#### WHAT TO DO
Every entry below is to be copied exactly as written.

******

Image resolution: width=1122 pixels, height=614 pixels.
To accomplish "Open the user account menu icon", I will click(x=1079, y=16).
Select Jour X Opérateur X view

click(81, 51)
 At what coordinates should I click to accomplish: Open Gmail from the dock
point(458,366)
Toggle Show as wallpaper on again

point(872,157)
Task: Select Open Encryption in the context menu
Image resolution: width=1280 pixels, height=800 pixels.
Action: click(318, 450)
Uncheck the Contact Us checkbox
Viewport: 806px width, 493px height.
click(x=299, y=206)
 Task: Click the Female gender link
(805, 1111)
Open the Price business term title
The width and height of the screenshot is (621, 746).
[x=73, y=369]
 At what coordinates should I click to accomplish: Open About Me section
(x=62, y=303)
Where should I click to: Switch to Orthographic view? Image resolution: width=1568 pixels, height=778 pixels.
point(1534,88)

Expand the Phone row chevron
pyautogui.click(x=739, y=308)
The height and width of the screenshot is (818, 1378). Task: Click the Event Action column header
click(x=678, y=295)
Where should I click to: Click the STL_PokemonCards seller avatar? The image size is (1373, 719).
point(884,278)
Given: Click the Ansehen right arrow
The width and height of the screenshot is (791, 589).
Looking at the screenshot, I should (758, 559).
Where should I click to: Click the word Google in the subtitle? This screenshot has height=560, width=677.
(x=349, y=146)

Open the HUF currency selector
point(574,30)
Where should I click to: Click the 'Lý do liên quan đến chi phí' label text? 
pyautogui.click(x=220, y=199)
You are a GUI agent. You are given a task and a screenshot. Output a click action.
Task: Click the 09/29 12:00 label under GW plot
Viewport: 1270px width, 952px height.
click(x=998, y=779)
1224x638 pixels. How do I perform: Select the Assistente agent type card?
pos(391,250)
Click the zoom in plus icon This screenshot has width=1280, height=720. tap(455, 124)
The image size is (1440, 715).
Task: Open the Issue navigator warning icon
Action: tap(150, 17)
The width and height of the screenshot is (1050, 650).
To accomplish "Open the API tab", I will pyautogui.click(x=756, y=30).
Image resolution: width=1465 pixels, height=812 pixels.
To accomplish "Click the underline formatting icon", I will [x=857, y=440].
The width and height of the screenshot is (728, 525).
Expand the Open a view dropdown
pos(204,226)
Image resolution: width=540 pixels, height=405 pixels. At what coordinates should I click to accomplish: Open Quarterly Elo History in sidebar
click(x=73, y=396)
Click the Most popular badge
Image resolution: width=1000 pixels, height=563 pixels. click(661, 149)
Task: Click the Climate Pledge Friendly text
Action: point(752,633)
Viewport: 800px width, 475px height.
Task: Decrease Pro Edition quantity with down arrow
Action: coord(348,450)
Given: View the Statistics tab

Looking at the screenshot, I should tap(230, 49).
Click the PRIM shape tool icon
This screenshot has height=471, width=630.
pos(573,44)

******

#### ANSWER FOR THE TASK
Image resolution: width=1122 pixels, height=614 pixels.
To accomplish "Open the user account menu icon", I will click(x=1079, y=16).
Select Jour X Opérateur X view

click(81, 51)
 At what coordinates should I click to accomplish: Open Gmail from the dock
point(458,366)
Toggle Show as wallpaper on again

point(872,157)
Task: Select Open Encryption in the context menu
Image resolution: width=1280 pixels, height=800 pixels.
Action: click(318, 450)
Uncheck the Contact Us checkbox
Viewport: 806px width, 493px height.
click(x=299, y=206)
 Task: Click the Female gender link
(805, 1111)
Open the Price business term title
The width and height of the screenshot is (621, 746).
[x=73, y=369]
 At what coordinates should I click to accomplish: Open About Me section
(x=62, y=303)
Where should I click to: Switch to Orthographic view? Image resolution: width=1568 pixels, height=778 pixels.
point(1534,88)

Expand the Phone row chevron
pyautogui.click(x=739, y=308)
The height and width of the screenshot is (818, 1378). Task: Click the Event Action column header
click(x=678, y=295)
Where should I click to: Click the STL_PokemonCards seller avatar? The image size is (1373, 719).
point(884,278)
Given: Click the Ansehen right arrow
The width and height of the screenshot is (791, 589).
Looking at the screenshot, I should (758, 559).
Where should I click to: Click the word Google in the subtitle? This screenshot has height=560, width=677.
(x=349, y=146)

Open the HUF currency selector
point(574,30)
Where should I click to: Click the 'Lý do liên quan đến chi phí' label text? 
pyautogui.click(x=220, y=199)
You are a GUI agent. You are given a task and a screenshot. Output a click action.
Task: Click the 09/29 12:00 label under GW plot
Viewport: 1270px width, 952px height.
click(x=998, y=779)
1224x638 pixels. How do I perform: Select the Assistente agent type card?
pos(391,250)
Click the zoom in plus icon This screenshot has width=1280, height=720. tap(455, 124)
The image size is (1440, 715).
Task: Open the Issue navigator warning icon
Action: tap(150, 17)
The width and height of the screenshot is (1050, 650).
To accomplish "Open the API tab", I will pyautogui.click(x=756, y=30).
Image resolution: width=1465 pixels, height=812 pixels.
To accomplish "Click the underline formatting icon", I will [x=857, y=440].
The width and height of the screenshot is (728, 525).
Expand the Open a view dropdown
pos(204,226)
Image resolution: width=540 pixels, height=405 pixels. At what coordinates should I click to accomplish: Open Quarterly Elo History in sidebar
click(x=73, y=396)
Click the Most popular badge
Image resolution: width=1000 pixels, height=563 pixels. click(661, 149)
Task: Click the Climate Pledge Friendly text
Action: point(752,633)
Viewport: 800px width, 475px height.
Task: Decrease Pro Edition quantity with down arrow
Action: coord(348,450)
Given: View the Statistics tab

Looking at the screenshot, I should tap(230, 49).
Click the PRIM shape tool icon
This screenshot has height=471, width=630.
pos(573,44)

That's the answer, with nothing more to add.